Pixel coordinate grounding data
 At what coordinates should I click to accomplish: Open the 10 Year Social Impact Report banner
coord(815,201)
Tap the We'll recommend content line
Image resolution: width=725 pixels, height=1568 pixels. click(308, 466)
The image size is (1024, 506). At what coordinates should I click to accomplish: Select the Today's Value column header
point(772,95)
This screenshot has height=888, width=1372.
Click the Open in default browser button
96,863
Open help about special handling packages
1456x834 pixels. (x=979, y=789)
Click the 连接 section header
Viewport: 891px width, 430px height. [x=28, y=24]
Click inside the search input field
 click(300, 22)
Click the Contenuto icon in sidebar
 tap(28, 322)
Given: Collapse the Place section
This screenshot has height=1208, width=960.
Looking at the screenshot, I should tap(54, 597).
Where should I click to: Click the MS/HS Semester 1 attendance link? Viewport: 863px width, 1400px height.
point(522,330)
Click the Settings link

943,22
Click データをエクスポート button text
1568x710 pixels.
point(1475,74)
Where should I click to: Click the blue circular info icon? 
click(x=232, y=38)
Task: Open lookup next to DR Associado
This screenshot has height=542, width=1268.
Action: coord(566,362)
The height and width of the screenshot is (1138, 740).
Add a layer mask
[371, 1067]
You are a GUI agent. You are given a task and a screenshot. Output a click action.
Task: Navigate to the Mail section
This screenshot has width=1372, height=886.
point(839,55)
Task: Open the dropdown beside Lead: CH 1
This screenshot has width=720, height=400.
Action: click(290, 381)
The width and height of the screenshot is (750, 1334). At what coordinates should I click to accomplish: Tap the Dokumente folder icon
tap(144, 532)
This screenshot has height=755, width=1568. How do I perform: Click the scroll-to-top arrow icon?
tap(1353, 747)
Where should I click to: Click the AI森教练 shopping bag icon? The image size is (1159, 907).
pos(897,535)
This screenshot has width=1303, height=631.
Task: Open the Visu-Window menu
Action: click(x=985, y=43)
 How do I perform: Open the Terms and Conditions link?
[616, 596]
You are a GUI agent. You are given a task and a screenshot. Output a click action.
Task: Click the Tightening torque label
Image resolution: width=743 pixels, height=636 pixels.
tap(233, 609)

WHAT THIS TASK INVOLVES
Copy out the full set of entries without altering anything.

THE ANSWER
 At what coordinates should I click to accomplish: Open the 10 Year Social Impact Report banner
coord(815,201)
Tap the We'll recommend content line
Image resolution: width=725 pixels, height=1568 pixels. click(308, 466)
The image size is (1024, 506). At what coordinates should I click to accomplish: Select the Today's Value column header
point(772,95)
This screenshot has height=888, width=1372.
Click the Open in default browser button
96,863
Open help about special handling packages
1456x834 pixels. (x=979, y=789)
Click the 连接 section header
Viewport: 891px width, 430px height. [x=28, y=24]
Click inside the search input field
 click(300, 22)
Click the Contenuto icon in sidebar
 tap(28, 322)
Given: Collapse the Place section
This screenshot has height=1208, width=960.
Looking at the screenshot, I should tap(54, 597).
Where should I click to: Click the MS/HS Semester 1 attendance link? Viewport: 863px width, 1400px height.
point(522,330)
Click the Settings link

943,22
Click データをエクスポート button text
1568x710 pixels.
point(1475,74)
Where should I click to: Click the blue circular info icon? 
click(x=232, y=38)
Task: Open lookup next to DR Associado
This screenshot has height=542, width=1268.
Action: coord(566,362)
The height and width of the screenshot is (1138, 740).
Add a layer mask
[371, 1067]
You are a GUI agent. You are given a task and a screenshot. Output a click action.
Task: Navigate to the Mail section
This screenshot has width=1372, height=886.
point(839,55)
Task: Open the dropdown beside Lead: CH 1
This screenshot has width=720, height=400.
Action: click(290, 381)
The width and height of the screenshot is (750, 1334). At what coordinates should I click to accomplish: Tap the Dokumente folder icon
tap(144, 532)
This screenshot has height=755, width=1568. How do I perform: Click the scroll-to-top arrow icon?
tap(1353, 747)
Where should I click to: Click the AI森教练 shopping bag icon? The image size is (1159, 907).
pos(897,535)
This screenshot has width=1303, height=631.
Task: Open the Visu-Window menu
Action: click(x=985, y=43)
 How do I perform: Open the Terms and Conditions link?
[616, 596]
You are a GUI agent. You are given a task and a screenshot. Output a click action.
Task: Click the Tightening torque label
Image resolution: width=743 pixels, height=636 pixels.
tap(233, 609)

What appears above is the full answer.